I woke up somewhat late around 9am which is bad because I had to meet this girl at Bagelman or breakfast. So I call her up to tell her I'm going to be late and change the time to 10am. So I do the 3 s' and I am at Bagelman at exactly 10am. Grab a cup of coffee, sat on the outside patio and waited for her.
I wait but I am enjoying the view and the late morning air. I wait more and the table next to me that was occupied by a local is now occupied by three gringas talking about how they will spend their third day here in Costa Rica.
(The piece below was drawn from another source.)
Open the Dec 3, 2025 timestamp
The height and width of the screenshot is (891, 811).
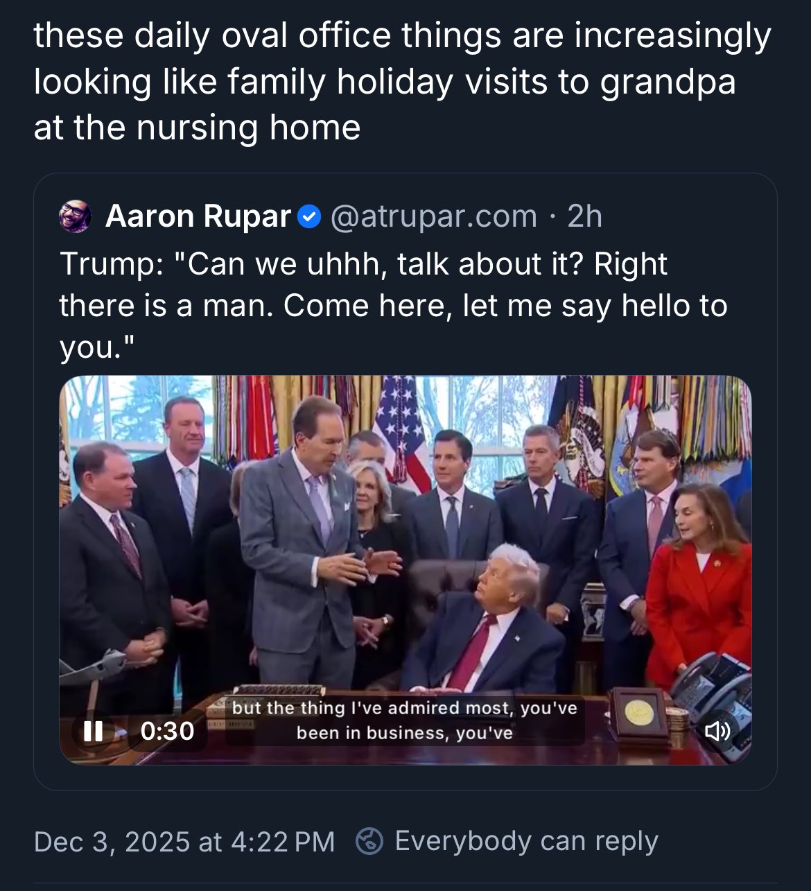click(x=187, y=841)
It has now been 45 minutes and I am out of coffee. So I leave and head for the mall of San Pedro. I figure that since I am close to it I might as well head over there get a haircut and do some window shopping. I get a haircut and I try to explain to the best of my abilities how I want my hair done. Quite a feat since we never covered getting a haircut in my Spanish class. At first I am worried because she start with the hair clippers and begins mowing my hair like there is no tomorrow.
My fears were for nothing and it doesn't look too bad plus she is friendly. I pay and leave her a few colones for a tip and I start wandering the mall. I come home later that day with a brand new digital camera. Sigh, electronic toys are my bane. Don't worry, as soon as I get a chance I will put some more pictures on my website. So patience.
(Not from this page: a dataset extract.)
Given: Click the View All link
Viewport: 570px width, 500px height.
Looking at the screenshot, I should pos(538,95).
IN the meanwhile, I get a message from my date saying she is sorry she was late. She had some problems at home and did not make it there until 11am. Perhaps I should have waited. No importa, we set up a date for tonight but now that I tihnk about it, I am too tired so I will have to reschedule. I think I will try to change the look of my personal website. Tired of it. So until next time.
03-12-2003
10:35am
Oh no, I woke up this morning and when I checked my mail I found out from Frank that my sister, Hoami's apartment had burned down. I don't even know how she is doing and holding up. She now has nothing left but her car, her cell phone, and the clothes she had on her back. She lost ecerything else. I can' get get a hold of her and neither can I get a hold of my parents or anybody else. This is so frustrating and I dont know what to do. I wish I was there for her. Damnit. What a way to wake up. This sucks. Ok, gonna go and try to see if I can reach her again.
Pictures from the Atlanta Journal Constitution
The story can be read at http://www.accessatlanta.com/ajc/metro/atlanta/0303/12fire.html
11:00am
OK, just got an e-amil from my parents to let me know that my sisters are fine. Can you believe that both my sisters were there. Thank God that they had left the house just before the fire started. I am relieved.
03-07-2003
You know, I've been looking at my last few journal entries and I am kind of disgusted with myself. I feel like I am turning into something I dont want to be. I think I need to slow down or just stop it altogether.
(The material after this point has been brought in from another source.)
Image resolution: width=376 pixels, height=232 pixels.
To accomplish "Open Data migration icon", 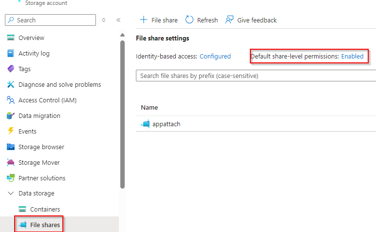I will 11,116.
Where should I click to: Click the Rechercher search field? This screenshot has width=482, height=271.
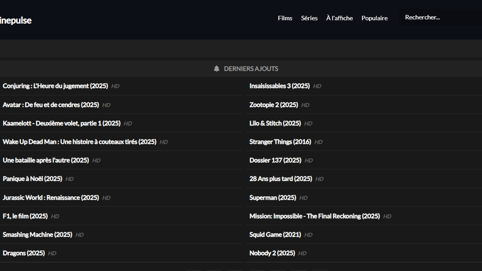tap(439, 18)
I'm tired of going to bars and going out to meet different women. Tired of partying all of the time and getting drunk and whatever else. I think its time for me to recapture my stablility and become more responsible. I have things I need to accomplish and I am not doing them by being a pig. From now on, the new me is back.
03-06-2003
I am dead tired. I had a hell of a night yesterday. Went out to this bar to meet a girl for a date. She works at the bar and she is pretty cool. So I was sitting at the bar waiting for he to get off work and talking to the other bartenders and waitresses. She finally got off work and we had a beer together but then she had a phone call and she had to go because an emergency came up.
What's a man suppose to do right? So I stayed there to finish my beer and ended up sitting with a few girls that work there just drinking and having a good time. unfortunately, I am a bit of a pig so I was flirting with all of them and buying them drinks(first mistake). Must have over done it with the drinks cause one of them ended up throeing up a couple of times on the floor. Yuck!!!
So then the girl I was flirting the most with want sto go dancing and we go but then she wants to go to a million diferent places and we ended up going to a million different clubs. needless to say, I didnt gethome til some ridiculous hour in the morning and now I am dead tired.
Looks like President Bush is deadset on getting rid of the Iraq threat. I understand why he feels the need to do what he does and I think that they have been given enough time but it doesnt mean that I want war. He seemed quite emotional in some parts of his speech. Especially when he was answering questions. I'm glad he made a press conference though because I think that the public needs reassurance of what we are doing.
The thing is this, its fine and all that people protest that they dont want war. I mean, no one does but then again, no one wants to be attacked or have other acts of terrorism thrown at you either. I dont think that many people realize that he is doing this to protect us in the best way that he feels he can. History will tell...
03-03-2003
10:59pm Costa Rican time. I am home and I am content. I am not going out tonight even though, it is Mardi Gras and an excuse to have a party and go out but I will be a good boy tonight. Today, what did I do, well, I actually got up fairly early. Kind of strange considering I went to bed late.
Last night, I actually went out with someone very special and had a spectacular time. We went to this Peruvian restaurant and I got to experience Peruvian food. Quite tasty. LOL, even ate beef heart a la Peruvian. I tihnk I got home around 1am or something and there, all hell broke loose cause a few people were at my house drinking and whatever so I had to partake in it just so I could be a good host.
Oh yeah, the stalker was also there so that kind of made it weird but what the heck. I do feel bad for ignoring her most of the night but what is man suppose to do? If I don't like her I don't like her and I wish she would understand that. I mean come on, if after the first night of meeting her she says she is in love with you there is something wrong with that. Right???
03-02-2003
Another month is already gone. Wow, where does the time go. I am so tired today. I have been out in the past 4 nights in a row and I am beat. Tonight, I am staying home and will try to catch up on some badly needed rest.
Went to another birthday party last night. Why do so many people have been having birthdays lately? I'm too old to go to so many parties. The plan was just to go there and have one beer to be social and then go home and relax. Right.... Next thing you know, I am flirting with two girls at once(no name necessary) and then I end up going to a dance club called la luncheria or something. I did have an excelent time with that young lady and I hope to see her again but sometimes, morals dictate that you should not see her again like that even though you want to be see her again.
Why is it that you always want want you cant have? it just doesnt make any sense to me. Do I ask for the impossible? Of course not but I have feelings as well and that makes it even harder.
In other news, actually, there isn't really much else to say. I am going to be a year older this month. Not sure what I will do on my birthday. LOL, I still can't believe that I will have had two birthdays in Costa Rica. It was never the plan to be in one country for that long a time. Adapet and overcome I suppose.